Ясон коротко рассказал о себе. Когда Геркулес услыхал, что перед ним — один из учеников Хирона, он воскликнул: «Хорошо, хорошо!» и стал говорить с ним вежливее.
— Хирон — последний из моих старых друзей, — сказал он. — Он и его мудрая матушка Филара когда-то исцелили мне одну противную рану. Я этого вовек не забуду. Я боялся, что потеряю руку.
Больше они не говорили об экспедиции, а весело пили вместе, вскоре прочие минии ворвались хижину и приветствовали Геркулеса дикими восторженными криками. Он прорычал, чтобы они убирались прочь, сказав, что ему некогда отрываться от чаши, и так резко захлопнул дверь у них перед носом, что обрушилась часть крыши. И они, раздосадованные, поплелись обратно в Иолк.
Ясон льстил Геркулесу и потчевал его вином, новый кувшин которого принес из близлежащего крестьянского дома, и наконец неосторожно попросил дозволения запечатлеть на щеке Гиласа невинный поцелуй.
Геркулес разразился негодующим смехом и пригрозил Ясону своим громадным и мозолистым большим пальцем.
— Лучше тебе ничего такого не делать, — сказал он. — Мальчик мой, а не твой!

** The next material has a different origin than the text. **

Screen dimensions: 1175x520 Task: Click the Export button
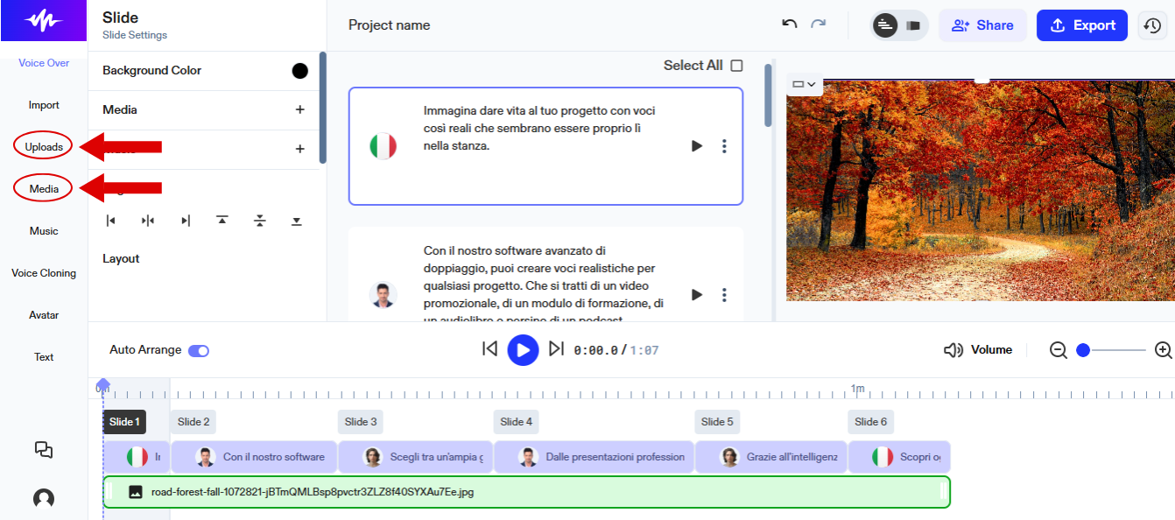(x=1081, y=25)
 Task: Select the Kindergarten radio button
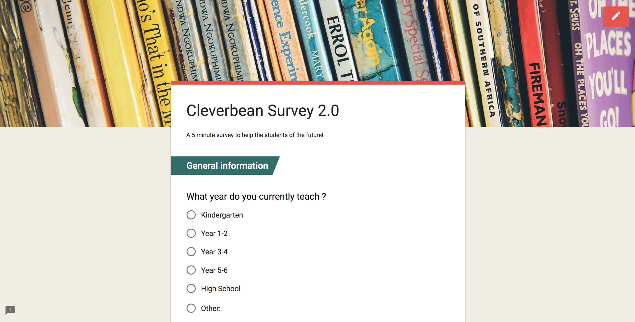pos(191,215)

В углу хижины среди плотничьих инструментов лежала железная вага. Геркулес схватил ее и принялся сгибать в ошейник вокруг шеи Ясона, но Гилас взмолился о прощении для Ясона, и Геркулес изогнул вагу, точно змею с головой, поднятой, чтобы ужалить, и поставил ее на пол лицом к Ясону, угрожающе шипя. Лицо его покраснело от напряжения, ибо ему шел уже пятый десяток, и его сила начинала мало-помалу убывать. Выглядел он ужасно.